* _Objective_
Write out every entry below word for word, leaving out the pictures.

* _Input material_
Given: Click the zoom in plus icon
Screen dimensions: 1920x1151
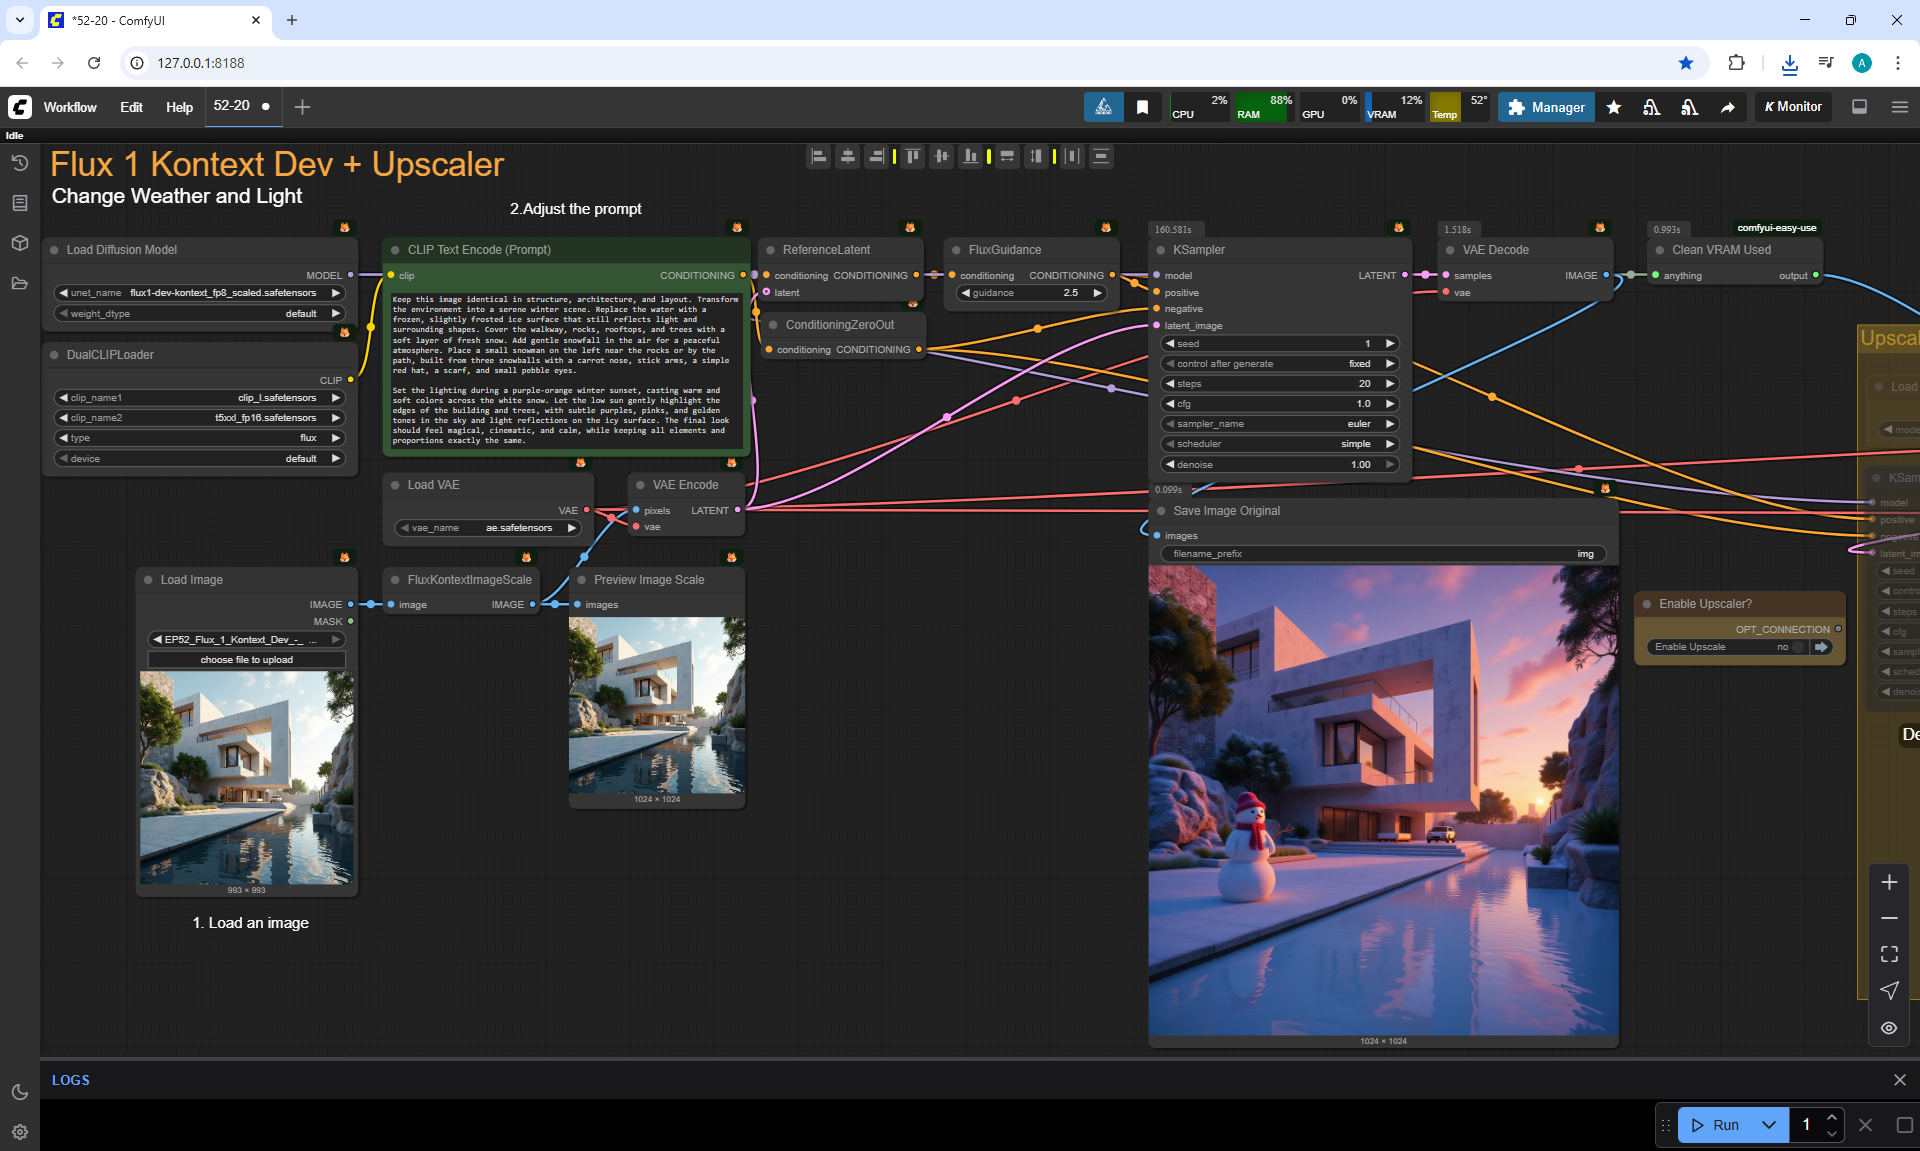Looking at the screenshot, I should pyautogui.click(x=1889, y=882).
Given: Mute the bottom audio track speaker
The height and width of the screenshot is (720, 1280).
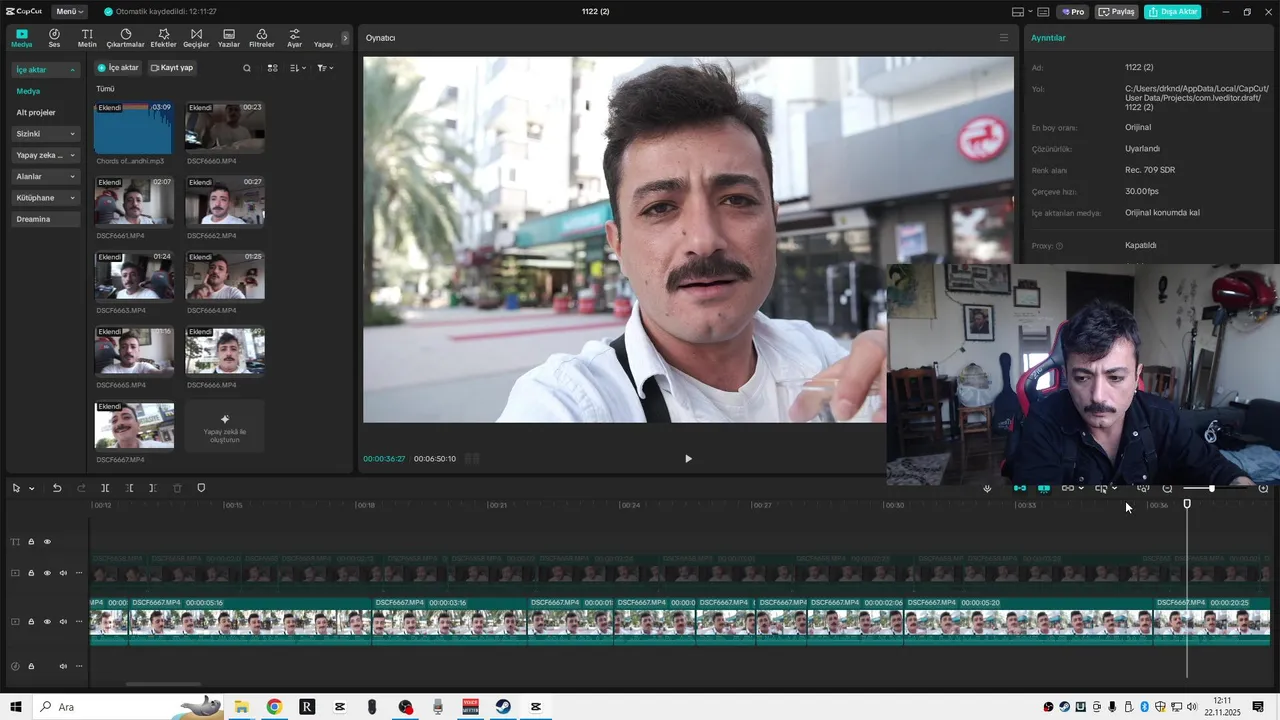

* _Output_
Given: Click the zoom in plus icon
Screen dimensions: 1920x1151
Looking at the screenshot, I should pyautogui.click(x=1889, y=882).
Given: Mute the bottom audio track speaker
The height and width of the screenshot is (720, 1280).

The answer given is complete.